Yo también quiero Freedom for Catalonia, aunque no entiendo lo mismo por “freedom”, ni entiendo lo mismo por “Catalonia”. No me casa “libertad” con miles de borreguitos portando banderitas y gritando consignas al unísono. Y Cataluña es un cuento si se refiere a algo distinto al conjunto de la gente que la habita. Pero allá los nacionatas con sus interpretaciones. Si se quieren ir, que se vayan. El único problema sería quién son “ellos”, y cómo se hace lo de irse.

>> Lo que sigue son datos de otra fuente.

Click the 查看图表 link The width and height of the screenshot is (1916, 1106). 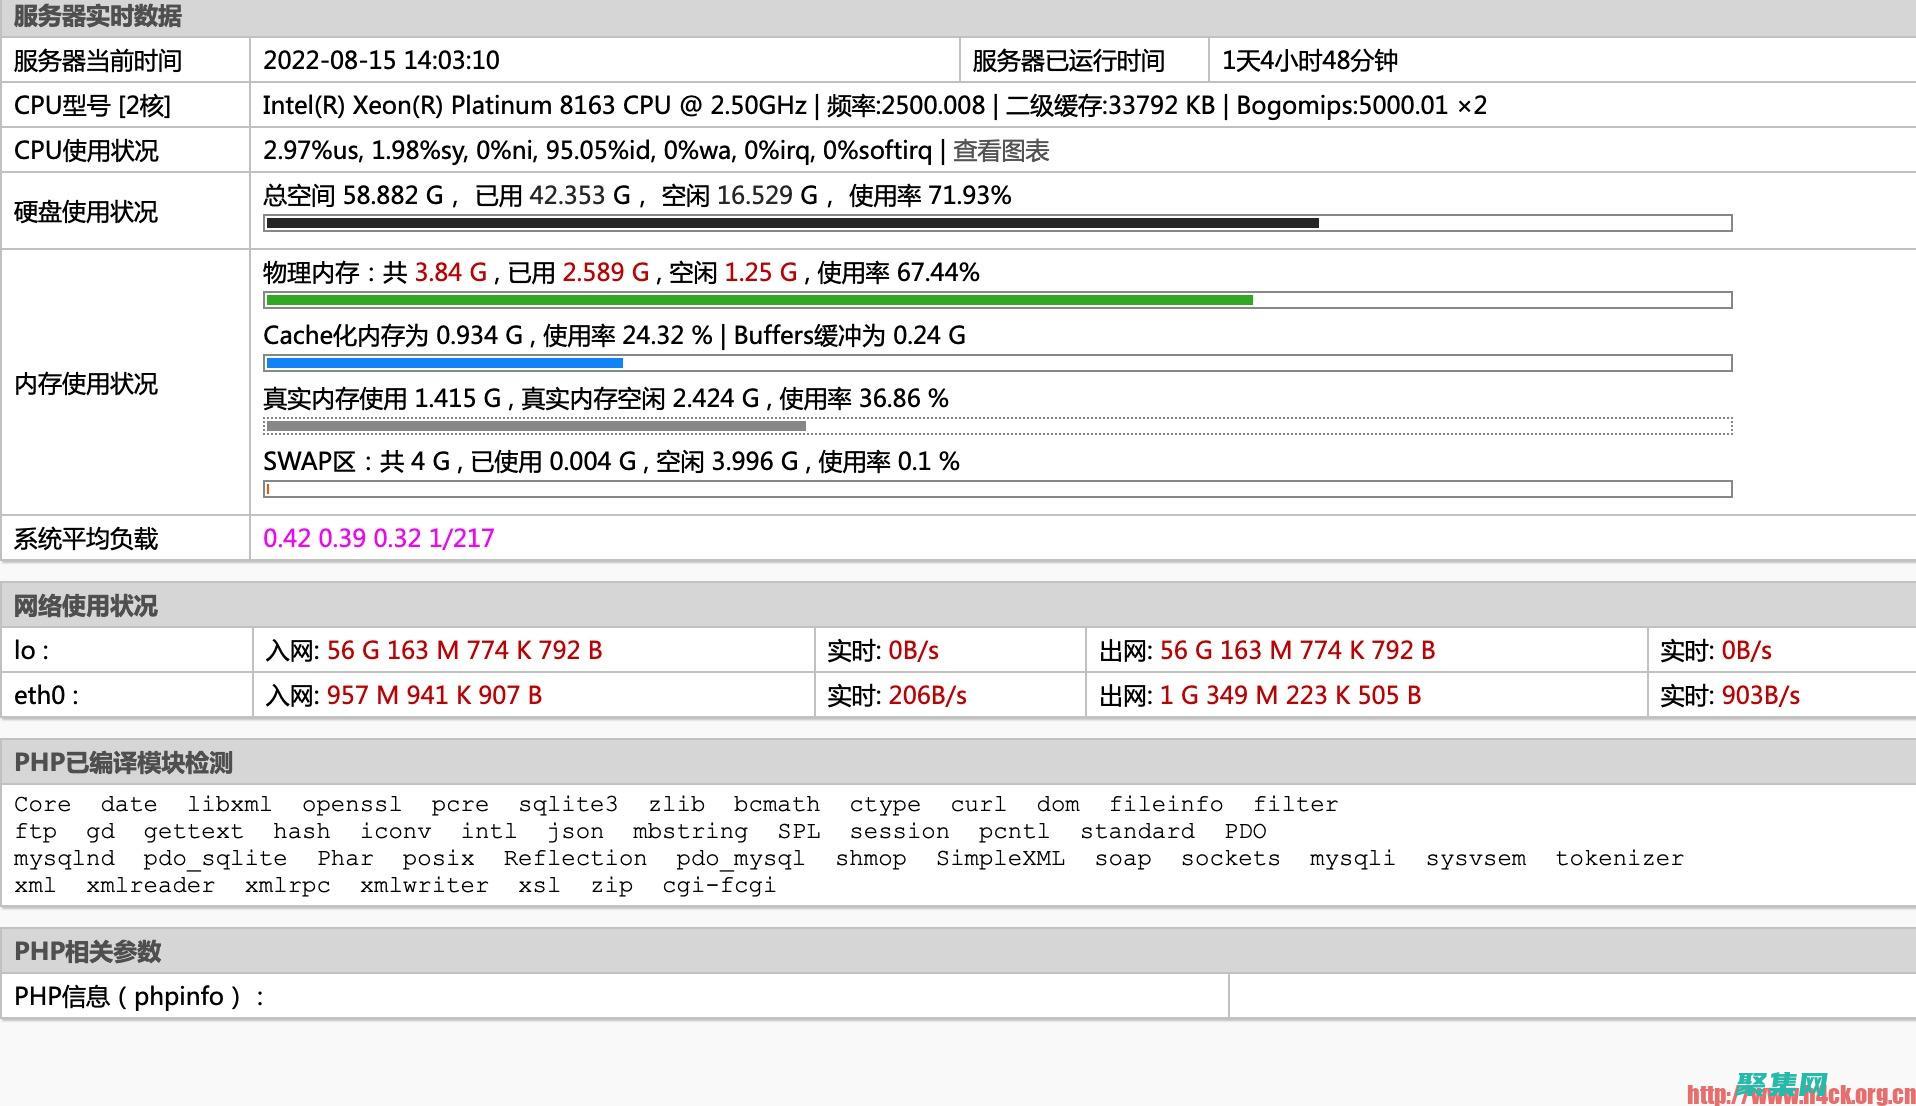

Y no debería de ser un problema cuando ya conocemos la solución para hacer eso bien hecho. Quiero decir por “bien hecho” cuando no son los menos los que le tuercen la voluntad a los más, y cuando no se trata de una solución “ad hoc” que solo sirve para un caso y para conseguir un resultado preconfigurado. O sea, lo que yo quiera, por mi cara bonita. Canadá ya ha planteado y resuelto el problema de una forma impecable. Pero para resolver un problema hay que empezar por encararlo, y para eso es completamente imprescindible no ser Mariano Rajoy. Conocido en el siglo por Don Teledeporte, y también por el Aguerrido.

Don No Hay Problema resuelve los asuntos delicados al revés. Dándoles la espalda, y con el culo en pompa.

Estos Rajoyes suelen crear problemas donde no hay. O suelen hacerlos mucho más grandes de lo que son. Si se le hace caso al niño medio bruto cuando se pone farruco, se crece. Y así se le está obligando a que insista en la burrez. Y se crea una dinámica que perfectamente puede conducir a donde nadie quería en un principio. Tiene toda la pinta de que Rajoy está a punto de conseguirlo. Al final acabaremos todos sorprendidos, sin que nadie sepa muy bien cómo ha sido.

Que se vayan de una vez, si es que de verdad eso es lo que quiere el personal. Seríamos independientes de Cataluña, y su corrupción y su identititis de retrasado mental. Una especia de franquismo fuera de tiempo. Probablemente es mucho mejor, o menos malo, para todos. Pero que se vayan bien, con su orden, sus consecuencias, y responsabilidades. Lo peor de todo es la rajoyada.